## TASK PROMPT
Gather all lines in the entries that include the word "computer".
*** PROVIDED DATA ***
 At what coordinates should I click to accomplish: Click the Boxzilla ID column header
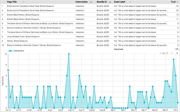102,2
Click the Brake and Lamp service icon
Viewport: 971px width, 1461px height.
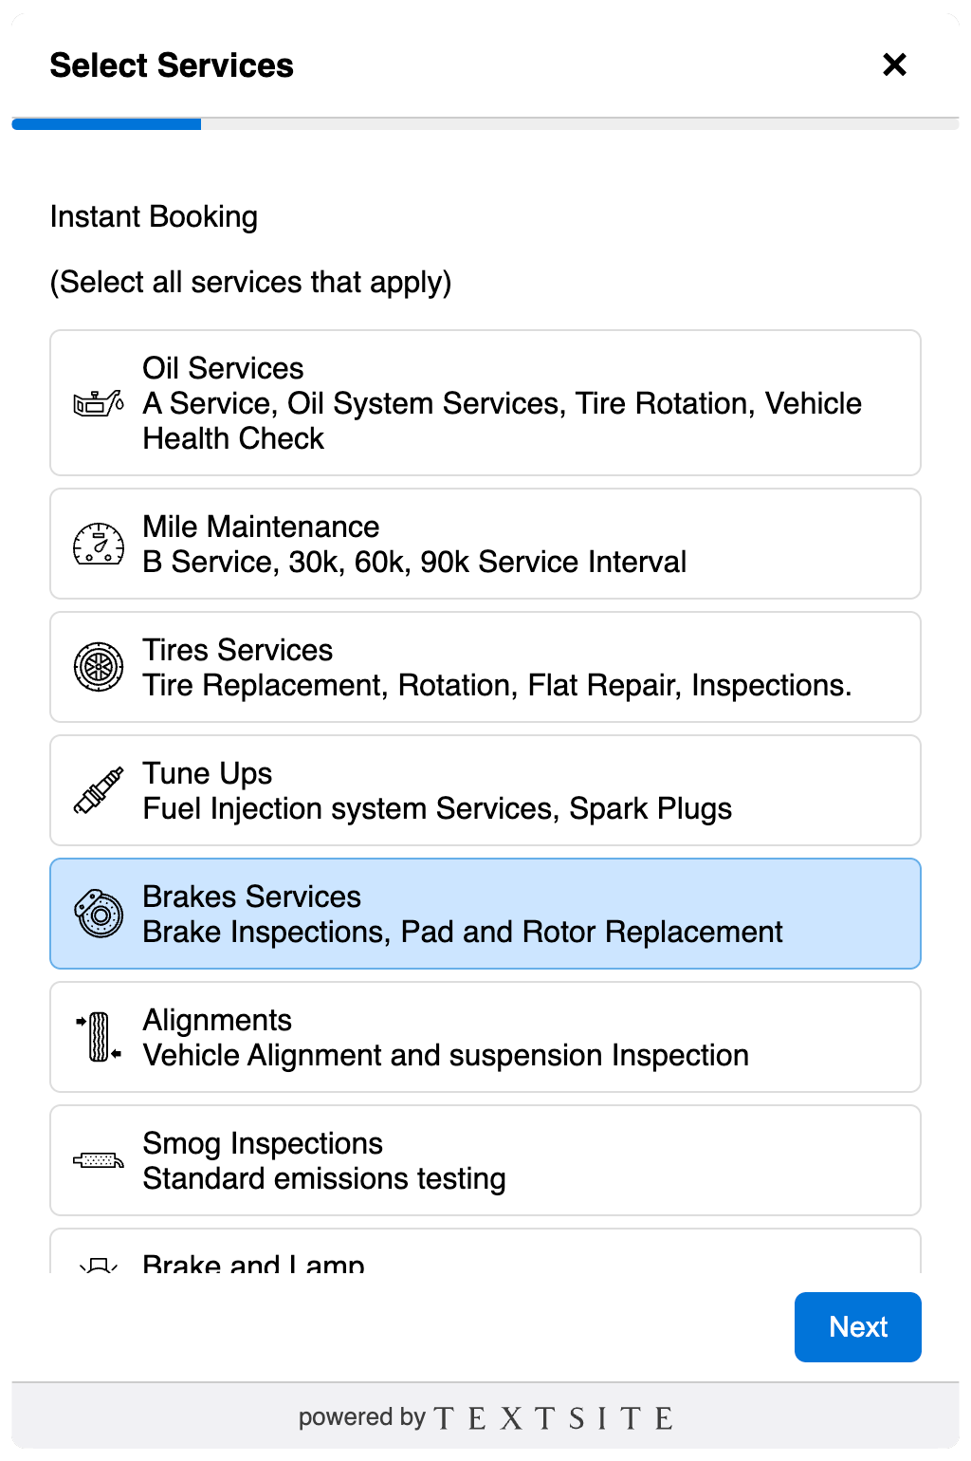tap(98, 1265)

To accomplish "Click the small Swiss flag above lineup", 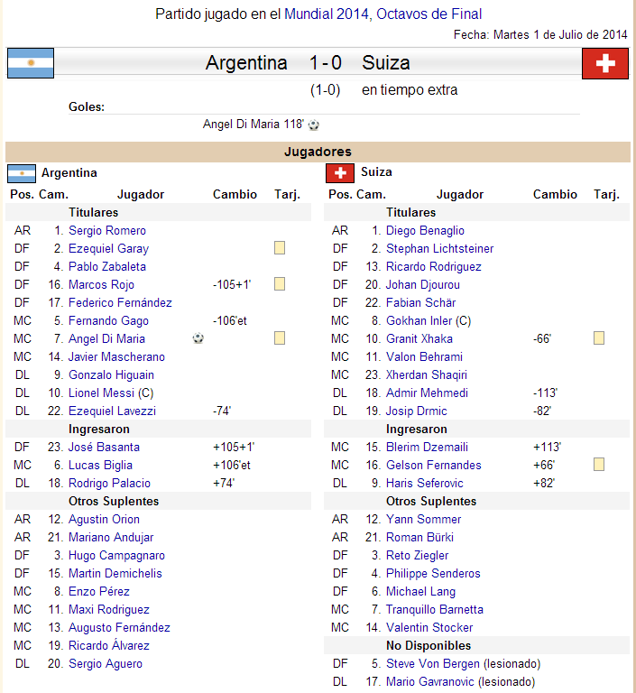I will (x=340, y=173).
*** End of PROVIDED DATA ***
*** PROVIDED DATA ***
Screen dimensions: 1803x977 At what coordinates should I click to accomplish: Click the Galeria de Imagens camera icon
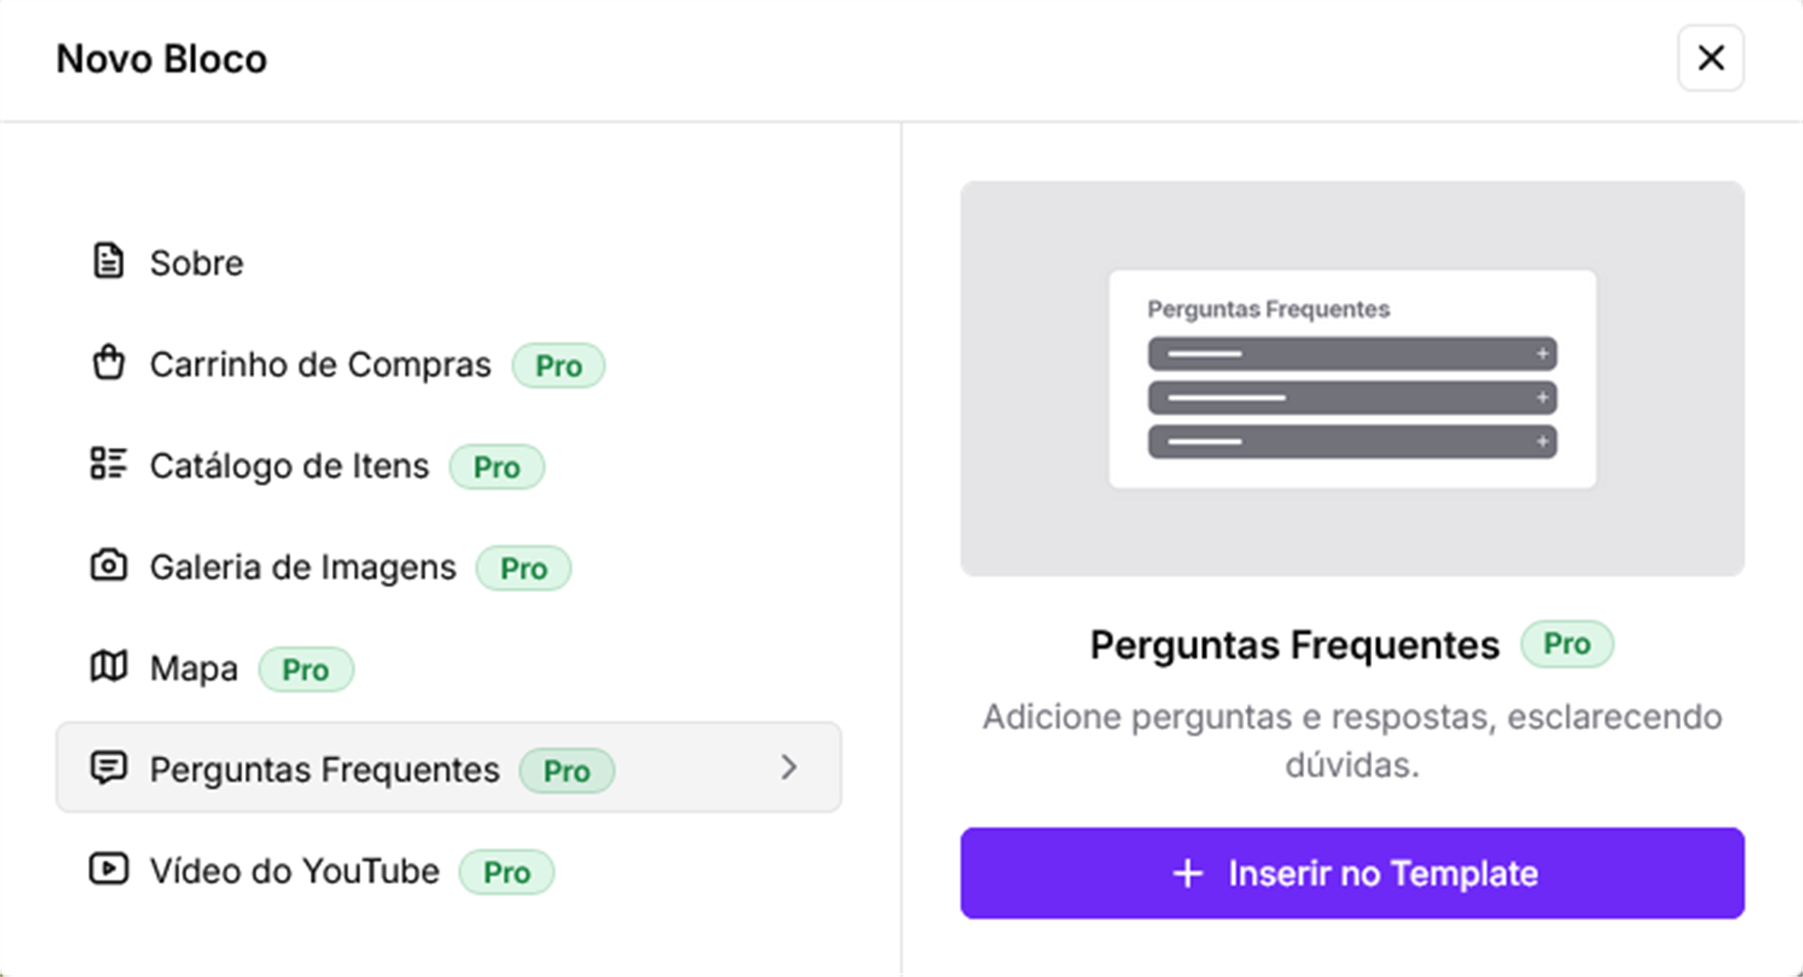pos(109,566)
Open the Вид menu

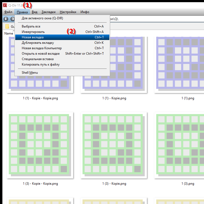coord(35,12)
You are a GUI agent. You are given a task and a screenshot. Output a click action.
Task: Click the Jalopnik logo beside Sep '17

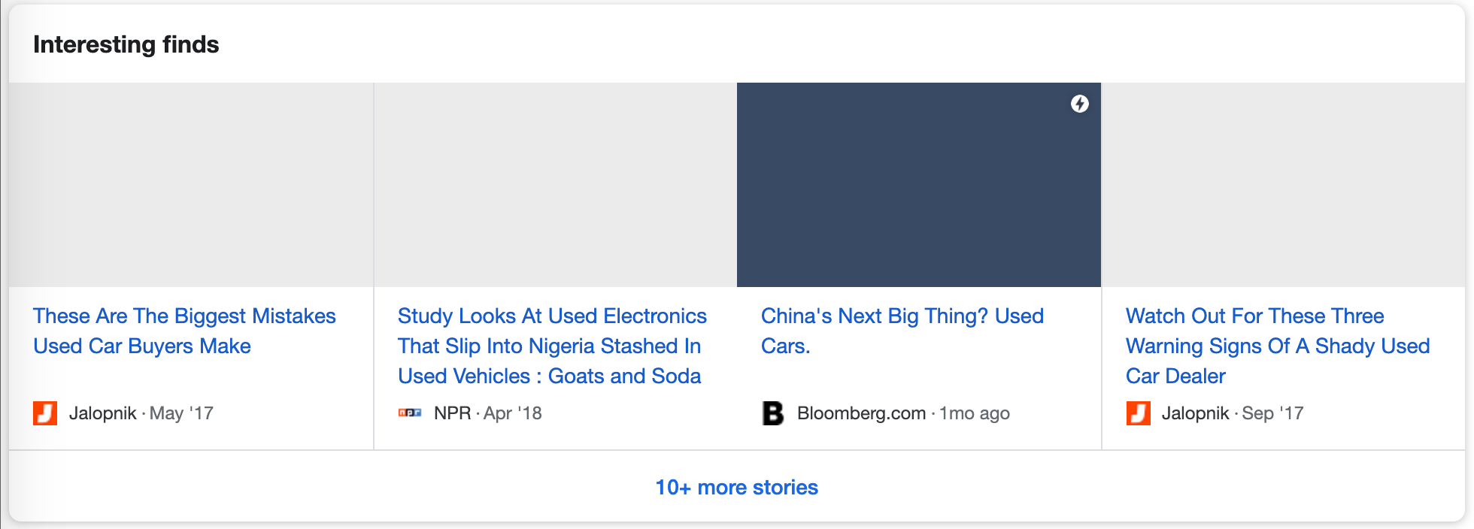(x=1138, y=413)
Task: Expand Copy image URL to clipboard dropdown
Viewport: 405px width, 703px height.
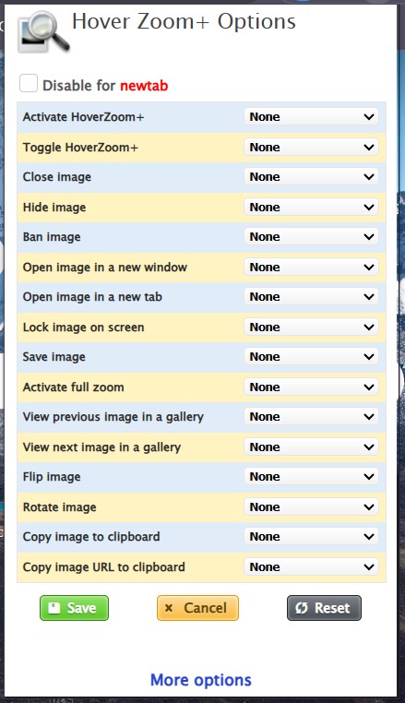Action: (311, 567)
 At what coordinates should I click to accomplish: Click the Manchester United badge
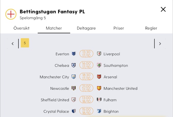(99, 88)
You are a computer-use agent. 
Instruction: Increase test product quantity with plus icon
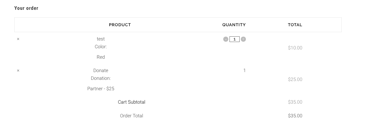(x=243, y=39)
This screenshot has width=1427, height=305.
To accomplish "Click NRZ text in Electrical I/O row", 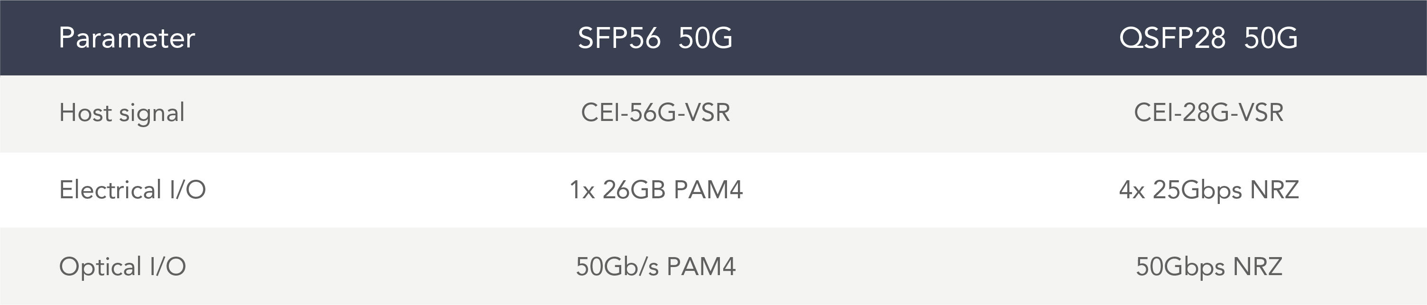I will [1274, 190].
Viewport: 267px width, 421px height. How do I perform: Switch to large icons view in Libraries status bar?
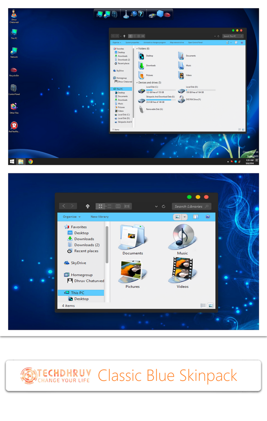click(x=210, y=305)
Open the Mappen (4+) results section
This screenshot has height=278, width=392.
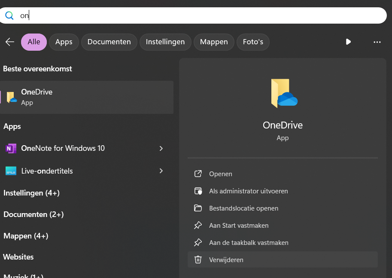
*** End of PROVIDED DATA ***
*** PROVIDED DATA ***
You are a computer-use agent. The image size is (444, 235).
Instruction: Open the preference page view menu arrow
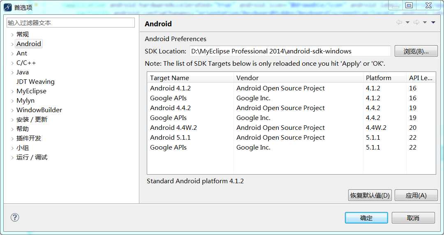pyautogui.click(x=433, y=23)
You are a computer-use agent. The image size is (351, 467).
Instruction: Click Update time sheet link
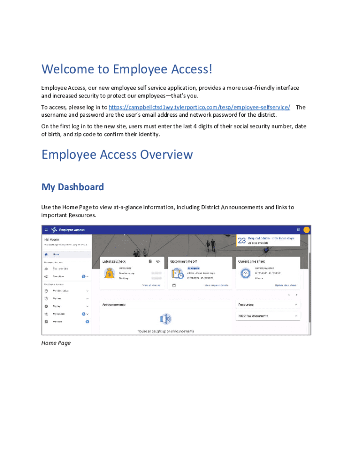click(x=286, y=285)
*** End of PROVIDED DATA ***
## ANSWER SPACE
You are a computer-use agent. 
You are a computer-use agent. The image size is (444, 235).
You are a computer-use agent. The image size is (351, 467).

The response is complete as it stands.